» **REQUIREMENTS**: Arrange the lines from the one containing "Given: Click the page title 2021年进口网络游戏审批信息" up to and including the one containing "Looking at the screenshot, I should point(540,113)." as a numbered list, omitting any blank lines.

» **RECORD SET**:
= = = =
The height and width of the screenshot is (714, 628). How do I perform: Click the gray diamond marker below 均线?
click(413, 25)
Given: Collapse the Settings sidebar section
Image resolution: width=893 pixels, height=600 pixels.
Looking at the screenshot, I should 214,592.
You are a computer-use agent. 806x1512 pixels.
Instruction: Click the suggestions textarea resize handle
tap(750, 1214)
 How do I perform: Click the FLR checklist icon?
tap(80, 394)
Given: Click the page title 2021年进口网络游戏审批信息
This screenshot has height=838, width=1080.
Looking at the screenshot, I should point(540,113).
= = = =
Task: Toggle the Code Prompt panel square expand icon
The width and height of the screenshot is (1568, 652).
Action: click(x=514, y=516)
= = = =
» **EXERCISE RESPONSE**:
1. Given: Click the page title 2021年进口网络游戏审批信息
2. This screenshot has height=838, width=1080.
3. Looking at the screenshot, I should point(540,113).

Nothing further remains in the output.